Bakırköy 22. Ağır Ceza Mahkemesi’ndeki duruşmaya 22 tutuklu sanık ile tutuksuz sanıklar, dört müşteki ve tarafların avukatları katıldı.
“NE OLDUYSA İÇERİDE OLDU”
Kerem Muhammed Tokluğlu bebeğin babası müşteki Mustafa Mevlüt Tokluğlu, mahkemedeki beyanında, “Bizim hekimimiz iki hastane sundu. Biz de Avcılar Hospitalist’i tercih ettik. İkiz bekliyorduk, biri merhum oldu biri yaşıyor. Açıkçası biz bir şey görmedik. Ne olduysa içerde oldu. Yaşayan bebeğimiz de 15 gün ağır bakımda kaldı şu an uygun. Şayet bir ihmal varsa hatalıların cezalandırılmasını istiyorum” dedi.
“BEBEĞİMİZİN ÖLDÜĞÜNÜ KİMSE BİZE HABER VERMEDİ”
Tokluğlu bebeğin annesi Esra Tokluoğlu ise, “Bebeğimin evvelden bilindik bir şikayeti vardı. Doktorumuzla birlikte konuştuk, bebeğimiz hastaydı ancak kesin ölecek diye bir şey konuşmadık. Çocuğum idrarını yapamıyordu, böbrekleri gelişmemişti. Hamileliğin beşinci ayında bunu öğrendik. Hekimimiz, bebeğimiz doğduğunda ağır bakıma gireceğini söylemişti. Anne karnında suyu azalmış, bu yüzden böbrekleri gelişmedi. Doğum esnasında büsbütün bayıltıldığım için sonrasında ne oldu bilmiyorum. Her vakit kendi doktorumuzla iletişimdeydik. O bize Avcılar’ı tavsiye etti biz de oraya gittik. Yenidoğan ağır bakım hekimi ya da hemşirelerin isimlerini hatırlamıyorum. Bebeğimizin öldüğünü kimse bize haber vermedi. Eşim bebeğimizin nasıl olduğunu öğrenmek için hastaneye gittiğinde öldüğünü öğrendik” dedi.
“BATUHAN BENİ ARAYIP NE SÖZ VERDİĞİMİ SORDU”
Kaya bebeğin babası Mehmet Hanifi Kaya, beyanında, “Eşim gebeyken ani tansiyon düşüşü nedeniyle hastaneye gittik. Hastanede yer yoktu, Esenyurt Esencan Hastanesi’nde yer bulundu ve ambulansla eşim bu hastaneye götürüldü. Ben de kendi aracımla gittim. Ben gidene kadar doğum gerçekleşmişti.

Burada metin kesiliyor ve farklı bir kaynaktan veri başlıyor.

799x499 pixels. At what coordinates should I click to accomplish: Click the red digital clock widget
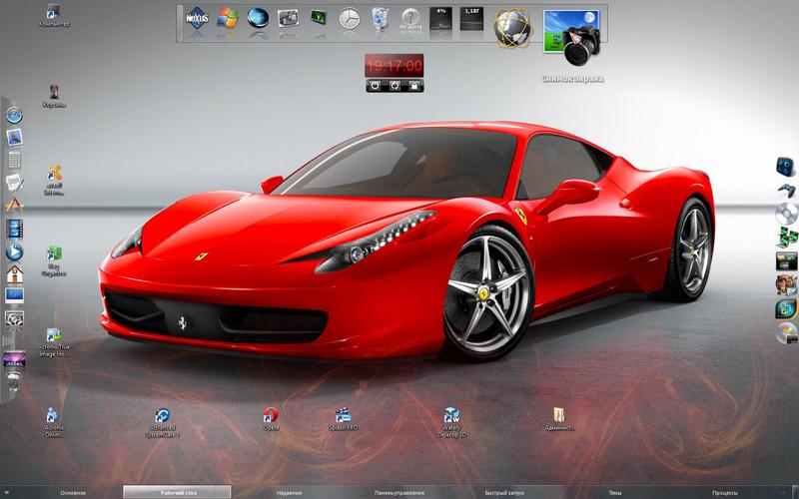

Hastaneye gittiğimde bana söyledikleri birinci şey fiyatın 8 bin lira olduğuydu. 4 binini peşin verdim 4 binini de karttan verdim.
“BEBEĞİMİN CENAZESİNİ BİSKÜVİ KUTUSUNDA VERDİLER”
Kadın doğum doktoru Songül hanım bana eşimin durumunun kritik olduğunu bu yüzden ağır bakıma alındığını, bebeğimin durumunun ise düzgün olduğunu onun da ağır bakıma alındığını söyledi. İkisi de üç gün ağır bakımda kaldılar. Songül hoca çocuğumun durumunun pek yeterli olduğunu söyledi. Daha sonra bebeğimin öldüğünü öğrendim ve morga indiğimde bebeğimi kutu içinde verdiler, bisküvi kutusunda. Ben hastaneden hiç ayrılmadım, hiç çocuk hekimi yoktu. Batuhan beni gece 02.14’te arayıp bebeğimin öldüğünü haber verdi.
Sabah Ali Dirik’in odasına gittik lakin içeri alınmadık yalnızca imza attım. Mevt dokümanını imzaladım. Hastaneden çıktıktan sonra bir hemşire beni arayıp bir imzamın eksik olduğunu söyledi. Geri dönüp imzaladım. Mevt dokümanında 04.00 yazıyor ancak beni aradıklarında saat 02.00 idi. Batuhan daha sonra beni Whatsapp’tan arayıp ne söz verdiğimi sordu. Ben de telefonu yüzüne kapattım. Hastaneye teşekkür mektubu bıraktığım söyleniyor fakat ben bu türlü bir mektup yazmadım. Bu nereden çıktı bilmiyorum” dedi.